# Exercise goal
Gather every line of the records below that contains the string "width", treating case as significant.

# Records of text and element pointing
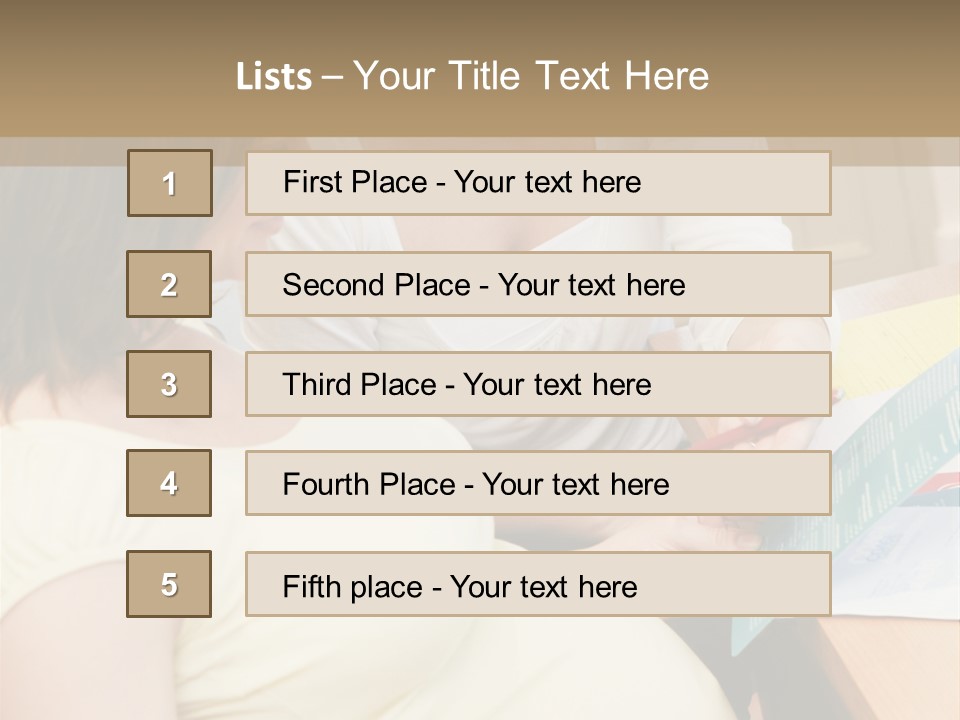Click the number 1 box

[170, 183]
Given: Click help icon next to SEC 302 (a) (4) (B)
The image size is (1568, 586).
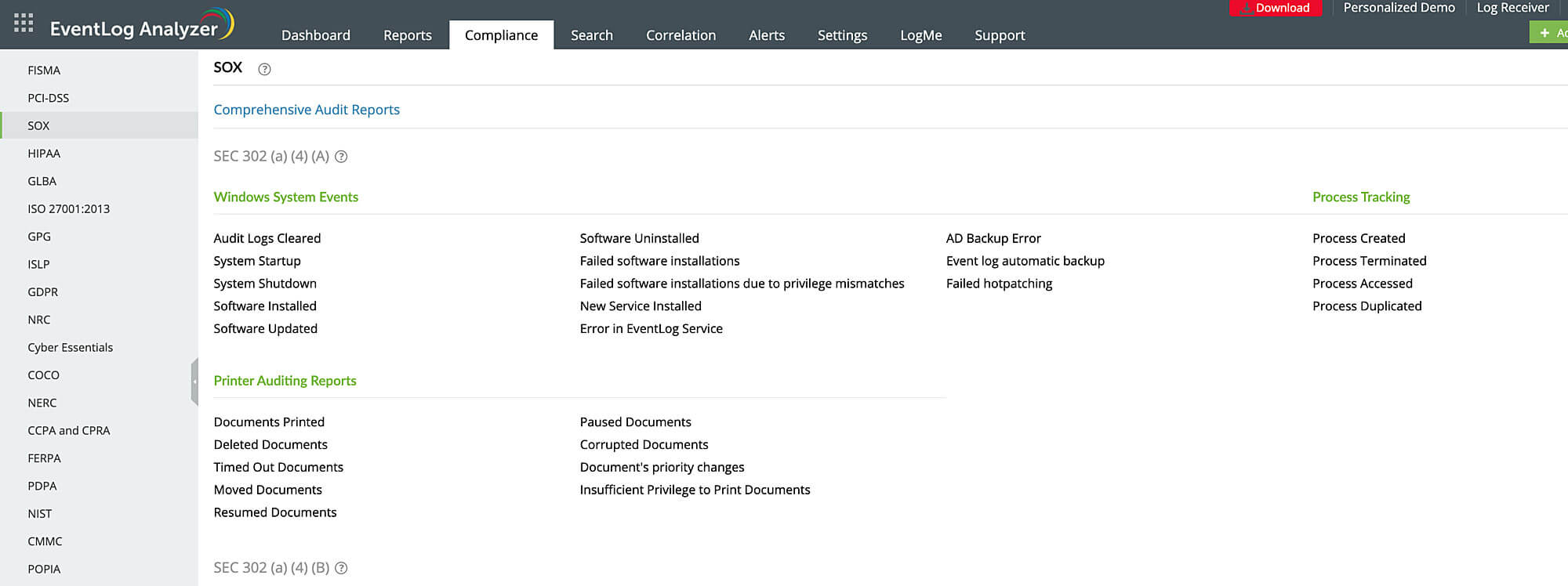Looking at the screenshot, I should coord(341,568).
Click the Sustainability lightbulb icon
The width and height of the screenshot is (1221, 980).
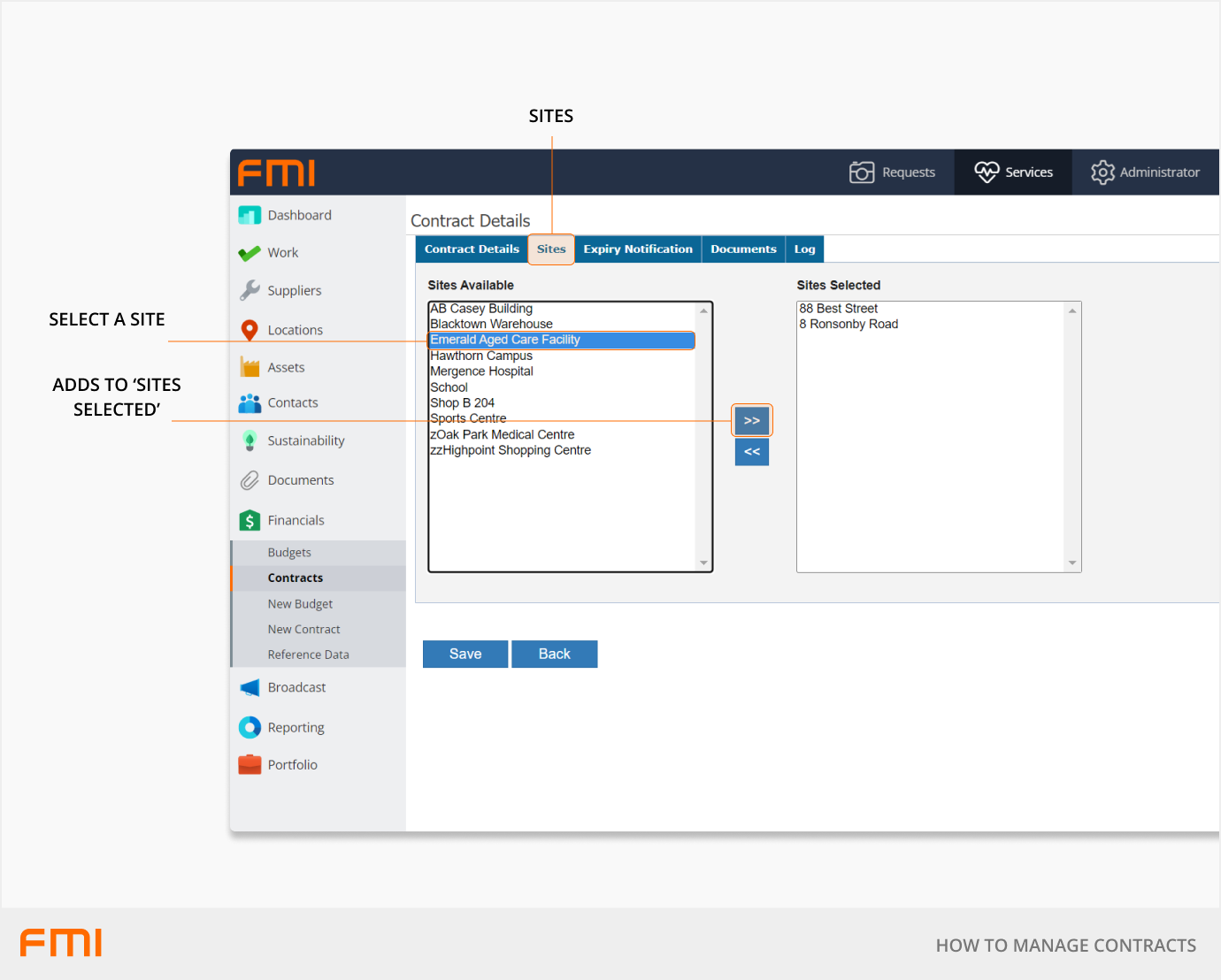(250, 440)
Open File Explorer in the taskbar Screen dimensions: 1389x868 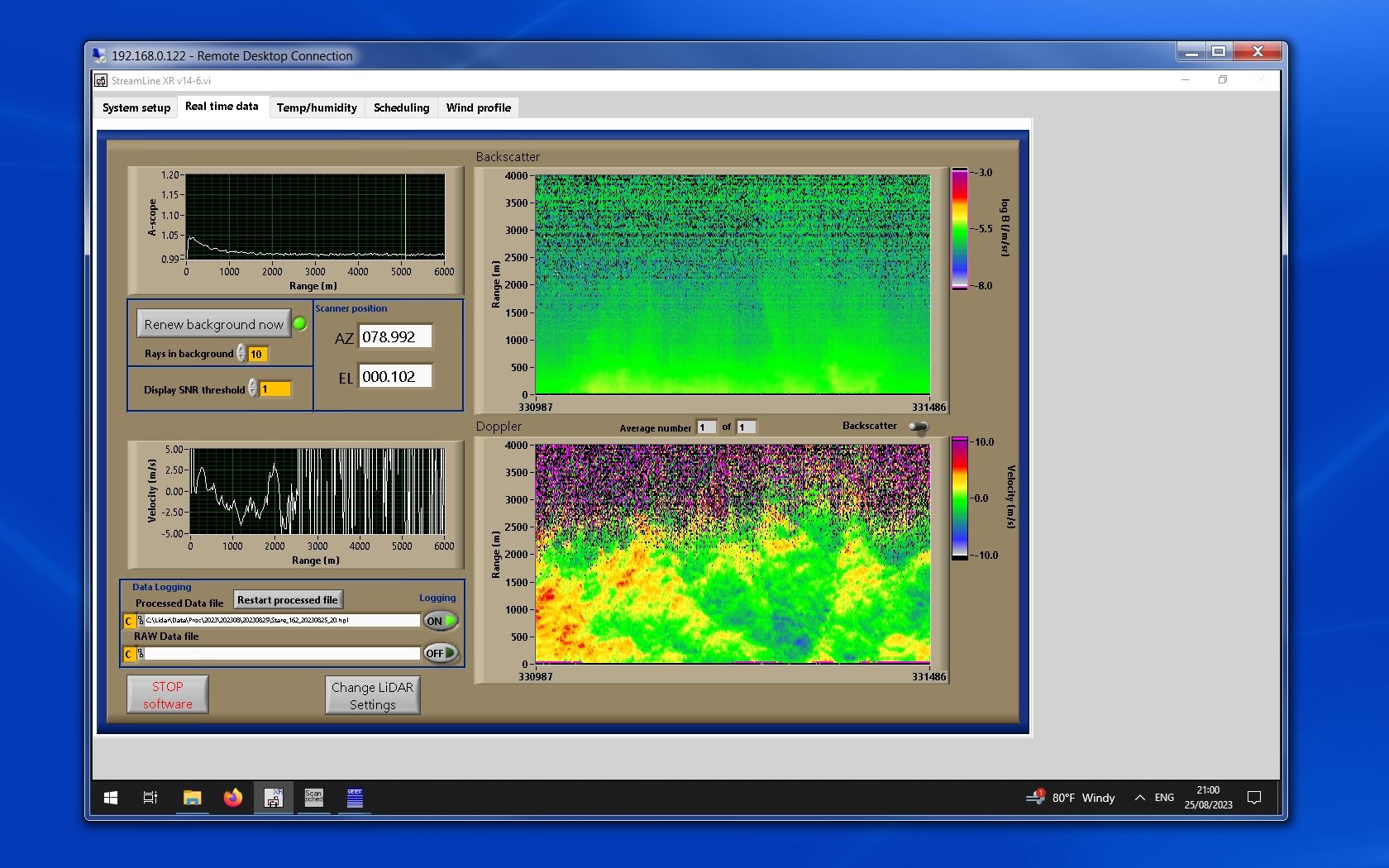click(x=192, y=798)
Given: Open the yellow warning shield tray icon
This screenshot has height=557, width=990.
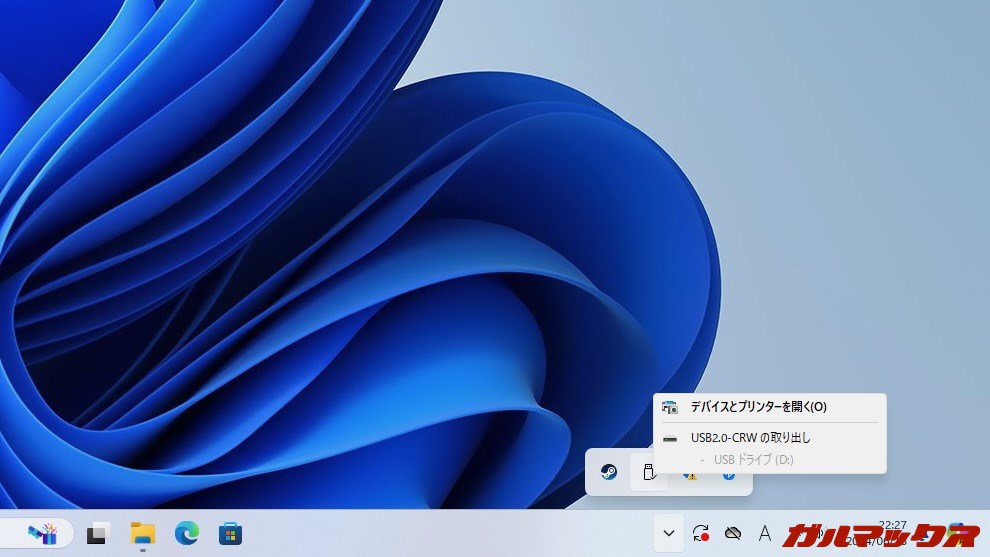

# The answer
The width and height of the screenshot is (1221, 980).
This screenshot has height=557, width=990.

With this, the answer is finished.